SPY Stock Forecast: Drops Over 1.4% After Strait of Hormuz Immediate Closure

SPY falls 1.4% as Iran conflict intensifies, oil tops $85, and key support levels face a critical test.

SPY Stock Forecast: Drops Over 1.4% After Strait of Hormuz Closure

SPDR S&P 500 ETF Trust (SPY) trades at $677.68 as of writing, down $9.47 or 1.4% on the session. Sellers took control early and never eased pressure. The ETF now trades near the lower end of its intraday range between $669.66 and $678.45, and below its previous close of $686.38.

Wall Street faces a sharp reversal. What looked like a routine dip on Monday turned into aggressive liquidation on Tuesday. Traders who stepped in to buy weakness now reassess that move. Did they underestimate how quickly geopolitical risk could escalate?
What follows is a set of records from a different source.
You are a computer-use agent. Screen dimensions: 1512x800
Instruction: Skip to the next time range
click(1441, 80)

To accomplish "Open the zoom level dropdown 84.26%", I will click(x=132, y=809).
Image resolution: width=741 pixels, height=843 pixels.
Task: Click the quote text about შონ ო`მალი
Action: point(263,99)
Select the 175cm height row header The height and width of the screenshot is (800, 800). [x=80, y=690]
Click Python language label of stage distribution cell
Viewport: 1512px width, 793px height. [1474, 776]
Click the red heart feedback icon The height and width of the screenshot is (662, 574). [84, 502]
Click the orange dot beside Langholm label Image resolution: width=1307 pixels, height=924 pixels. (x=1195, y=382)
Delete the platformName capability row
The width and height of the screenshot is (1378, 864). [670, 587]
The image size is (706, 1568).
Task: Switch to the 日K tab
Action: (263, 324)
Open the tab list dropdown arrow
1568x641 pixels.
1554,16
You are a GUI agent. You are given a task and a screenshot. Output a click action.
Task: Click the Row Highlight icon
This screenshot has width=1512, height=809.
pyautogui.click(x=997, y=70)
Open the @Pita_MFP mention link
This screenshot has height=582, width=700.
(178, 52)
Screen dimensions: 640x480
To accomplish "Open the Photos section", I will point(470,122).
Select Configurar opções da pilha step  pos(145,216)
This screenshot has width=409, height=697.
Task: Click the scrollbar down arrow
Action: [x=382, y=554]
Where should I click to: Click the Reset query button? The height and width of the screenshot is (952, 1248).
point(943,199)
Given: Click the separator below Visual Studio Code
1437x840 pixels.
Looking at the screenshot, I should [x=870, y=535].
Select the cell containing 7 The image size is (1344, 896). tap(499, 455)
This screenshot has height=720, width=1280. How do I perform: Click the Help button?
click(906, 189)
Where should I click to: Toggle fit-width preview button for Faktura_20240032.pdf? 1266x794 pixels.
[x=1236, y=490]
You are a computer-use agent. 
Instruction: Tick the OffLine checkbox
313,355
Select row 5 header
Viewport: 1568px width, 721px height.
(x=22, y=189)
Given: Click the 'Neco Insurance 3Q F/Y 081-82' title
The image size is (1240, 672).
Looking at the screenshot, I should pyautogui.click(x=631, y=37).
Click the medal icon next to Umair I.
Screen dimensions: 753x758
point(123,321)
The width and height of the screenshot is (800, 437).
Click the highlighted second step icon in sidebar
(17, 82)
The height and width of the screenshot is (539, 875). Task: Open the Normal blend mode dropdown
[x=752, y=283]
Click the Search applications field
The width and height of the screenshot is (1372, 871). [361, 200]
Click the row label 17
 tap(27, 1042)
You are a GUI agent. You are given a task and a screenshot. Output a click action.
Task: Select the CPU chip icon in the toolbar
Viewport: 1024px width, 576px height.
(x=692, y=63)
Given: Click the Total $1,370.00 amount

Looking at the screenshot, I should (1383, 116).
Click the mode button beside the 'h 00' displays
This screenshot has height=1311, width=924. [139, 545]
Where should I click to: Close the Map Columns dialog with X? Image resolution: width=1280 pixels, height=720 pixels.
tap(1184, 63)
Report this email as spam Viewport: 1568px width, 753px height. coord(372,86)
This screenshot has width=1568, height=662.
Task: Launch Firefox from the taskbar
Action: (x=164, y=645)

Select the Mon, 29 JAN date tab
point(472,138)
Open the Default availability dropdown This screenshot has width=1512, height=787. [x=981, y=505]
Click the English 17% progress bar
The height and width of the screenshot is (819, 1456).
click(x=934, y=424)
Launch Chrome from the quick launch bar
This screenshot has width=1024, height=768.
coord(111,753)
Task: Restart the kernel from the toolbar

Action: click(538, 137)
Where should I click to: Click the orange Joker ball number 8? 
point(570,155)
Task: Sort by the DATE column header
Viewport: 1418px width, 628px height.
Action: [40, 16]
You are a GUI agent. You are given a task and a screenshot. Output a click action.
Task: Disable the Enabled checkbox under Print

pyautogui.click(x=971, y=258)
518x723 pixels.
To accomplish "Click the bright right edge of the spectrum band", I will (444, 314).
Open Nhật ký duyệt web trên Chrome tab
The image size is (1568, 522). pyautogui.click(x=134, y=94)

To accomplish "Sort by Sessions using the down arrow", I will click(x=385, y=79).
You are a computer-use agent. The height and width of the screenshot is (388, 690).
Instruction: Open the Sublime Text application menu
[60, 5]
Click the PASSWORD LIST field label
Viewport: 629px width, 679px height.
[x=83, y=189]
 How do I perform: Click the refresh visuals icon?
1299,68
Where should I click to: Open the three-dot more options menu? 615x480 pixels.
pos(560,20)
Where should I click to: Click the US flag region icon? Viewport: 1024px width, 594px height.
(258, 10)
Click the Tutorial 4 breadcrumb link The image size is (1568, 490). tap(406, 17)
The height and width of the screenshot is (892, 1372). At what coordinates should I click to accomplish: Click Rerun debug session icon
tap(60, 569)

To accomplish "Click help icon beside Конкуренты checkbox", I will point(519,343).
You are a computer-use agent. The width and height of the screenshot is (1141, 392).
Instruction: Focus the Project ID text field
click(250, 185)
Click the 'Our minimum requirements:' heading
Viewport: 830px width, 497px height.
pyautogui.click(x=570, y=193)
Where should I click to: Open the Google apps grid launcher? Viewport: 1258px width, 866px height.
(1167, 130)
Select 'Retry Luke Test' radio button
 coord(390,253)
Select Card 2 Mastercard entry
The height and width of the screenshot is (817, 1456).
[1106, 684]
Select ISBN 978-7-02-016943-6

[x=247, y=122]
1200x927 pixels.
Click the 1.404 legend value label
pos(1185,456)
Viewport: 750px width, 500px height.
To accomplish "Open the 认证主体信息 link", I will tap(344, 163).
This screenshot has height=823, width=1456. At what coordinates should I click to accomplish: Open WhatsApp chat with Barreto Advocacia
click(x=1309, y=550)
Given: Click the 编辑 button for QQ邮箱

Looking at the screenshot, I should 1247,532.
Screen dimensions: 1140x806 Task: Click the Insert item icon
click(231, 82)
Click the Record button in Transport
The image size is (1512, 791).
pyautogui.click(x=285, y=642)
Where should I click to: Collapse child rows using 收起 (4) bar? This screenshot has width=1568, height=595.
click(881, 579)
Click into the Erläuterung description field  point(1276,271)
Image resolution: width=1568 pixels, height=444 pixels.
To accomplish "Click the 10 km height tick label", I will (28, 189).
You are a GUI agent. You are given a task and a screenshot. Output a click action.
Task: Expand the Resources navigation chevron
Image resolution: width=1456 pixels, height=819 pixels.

The broader market reflects that shift. The Dow Jones Industrial Average plunged 1,098 points, or 2.25%, to around 47,665. The S&P 500 dropped 190 points to 6,710. Meanwhile, the Nasdaq Composite fell over 1.5% to 22,125. Small caps suffered deeper losses, signaling that investors rapidly pulled back from higher-risk assets.

Strait Of Hormuz Closure Hits Energy Markets

The catalyst arrived from the Middle East. An Iranian Revolutionary Guard commander declared the Strait of Hormuz effectively closed and threatened vessels attempting passage. That statement rattled global energy markets within minutes.

Brent crude futures surged past $85 per barrel for the first time since July 2024. Traders reacted to the possibility that roughly one-third of seaborne crude exports could face disruption. Oil’s sharp move fueled inflation concerns and lifted Treasury yields, which now flash warnings about renewed price pressure.

Energy volatility often spills into equities. This time proved no different. Rising oil prices raise input costs for companies and squeeze consumer spending power. Investors quickly recalibrated growth expectations. Could this become more than a short-term shock?

From Dip-Buying To Liquidation

Monday’s rebound now appears fleeting. Both the S&P 500 and Nasdaq erased steep intraday losses and traded marginally higher before the close. That bounce encouraged traders who rely on historical patterns, showing that geopolitical conflicts rarely derail bull markets for long.

However, Tuesday’s action tells a different story. The conflict entered its fourth day with no visible path toward de-escalation. As headlines escalated, risk appetite evaporated. Investors sold equities, trimmed bond exposure, and rotated into defensive assets.

Market psychology shifted fast. When uncertainty rises, traders often reduce exposure first and ask questions later. That approach dominated today’s session.

What Technical Levels Should We Watch Next?

SPY now tests a critical technical zone. Price approaches a double support area formed by a horizontal support level and an ascending trendline that guided the recent uptrend. This confluence could stabilize price and invite buyers back toward recent highs near $697.

Source: TradingView

Yet the market demands confirmation. If buyers defend this area, SPY could attempt another push higher. If selling pressure overwhelms support, the chart opens room toward the $600 level. That scenario would mark a significant retracement from recent peaks.

Will support hold and restore confidence? Or will geopolitical stress overpower technical strength? SPY’s next move likely depends on developments in the Strait of Hormuz and whether markets see signs of stabilization.